Extract to read:
== == ==

I joined Glacier 9 months after launch, and it was in the band-aid stage. In cloud services your first years will roughly look like:

1) Band-aids, and emergency refactoring. Customers never do what you expect or can predict them to do, no matter how you price your service to encourage particular behaviour. First year is very much keep the lights on focused. Fixing bugs and applying band-aids where needed. In AWS, it's likely they'll target a price decrease for re:invent instead of new features.

2) Scalability, first new feature work. Traffic will hopefully be picking up by now for your service, you'll start to see where things may need a bit of help to scale. You'll start working on the first bits of innovation for the platform. This is a key stage because it'll start to show you where you've potentially painted yourself in to a corner. (AWS will be looking for some bold feature to tout at Re:Invent)

3) Refactoring, feature work starts in earnest. You'll have learned where your issues are. Product managers, market research, leadership etc. will have ideas about what new features to be working on, and have much more of a roadmap for your service. New features will be tied in to the first refactoring efforts needed to scale as per customer workload, and save you from that corner you're painted in to.

Year 3 is where some of the fun kicks in. The more senior engineers will be driving the refactoring work, they know what and why things were done how they were done, and can likely see how things need to be. A design proposal gets created and refined over a few weeks of presentations to the team and direct leadership. It's a broad spectrum review, based around constructive criticism. Engineers will challenge every assumption and design decision. There's no expectation of perfection. Good enough is good enough. You just need to be able to justify why you made decisions.

== == ==

Exercise a: According to the passage on cloud services, how long after launch did the writer join Glacier?
The records have no connection to the passage.

Listed records:
== == ==

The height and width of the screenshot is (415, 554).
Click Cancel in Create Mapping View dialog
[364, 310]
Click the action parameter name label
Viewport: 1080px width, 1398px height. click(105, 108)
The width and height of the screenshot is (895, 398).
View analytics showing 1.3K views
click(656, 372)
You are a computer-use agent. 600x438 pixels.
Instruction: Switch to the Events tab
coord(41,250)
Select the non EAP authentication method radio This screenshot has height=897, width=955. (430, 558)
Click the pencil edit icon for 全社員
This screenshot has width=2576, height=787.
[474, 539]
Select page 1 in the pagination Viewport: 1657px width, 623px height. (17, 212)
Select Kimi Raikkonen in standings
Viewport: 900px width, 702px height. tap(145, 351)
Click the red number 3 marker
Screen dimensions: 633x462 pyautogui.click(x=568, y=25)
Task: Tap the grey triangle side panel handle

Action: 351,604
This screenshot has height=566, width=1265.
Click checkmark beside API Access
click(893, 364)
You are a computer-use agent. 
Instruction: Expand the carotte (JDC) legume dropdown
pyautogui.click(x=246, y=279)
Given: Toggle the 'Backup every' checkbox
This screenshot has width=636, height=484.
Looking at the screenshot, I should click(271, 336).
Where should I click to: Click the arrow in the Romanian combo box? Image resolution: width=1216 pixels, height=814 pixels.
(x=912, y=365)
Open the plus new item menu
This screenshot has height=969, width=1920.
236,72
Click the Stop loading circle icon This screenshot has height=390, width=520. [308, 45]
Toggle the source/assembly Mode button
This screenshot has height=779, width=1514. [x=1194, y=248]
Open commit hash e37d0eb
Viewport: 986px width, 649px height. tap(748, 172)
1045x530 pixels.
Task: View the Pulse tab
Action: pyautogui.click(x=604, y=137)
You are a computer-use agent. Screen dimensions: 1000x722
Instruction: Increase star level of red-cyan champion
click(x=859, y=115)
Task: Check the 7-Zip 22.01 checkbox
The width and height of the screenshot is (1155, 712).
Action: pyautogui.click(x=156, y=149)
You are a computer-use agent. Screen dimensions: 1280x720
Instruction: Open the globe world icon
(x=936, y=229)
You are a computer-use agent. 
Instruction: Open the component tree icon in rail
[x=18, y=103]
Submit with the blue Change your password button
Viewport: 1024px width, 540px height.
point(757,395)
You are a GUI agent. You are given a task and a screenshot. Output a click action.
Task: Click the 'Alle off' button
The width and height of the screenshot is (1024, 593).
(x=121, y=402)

== == ==

Exercise b: In the records, change "Events" to "Alerts" in the lines from the one that contains "The width and height of the screenshot is (895, 398)." through the one that contains "Select the non", and give only those lines.

Output a: Nine months after launch.

Output b:
The width and height of the screenshot is (895, 398).
View analytics showing 1.3K views
click(656, 372)
You are a computer-use agent. 600x438 pixels.
Instruction: Switch to the Alerts tab
coord(41,250)
Select the non EAP authentication method radio This screenshot has height=897, width=955. (430, 558)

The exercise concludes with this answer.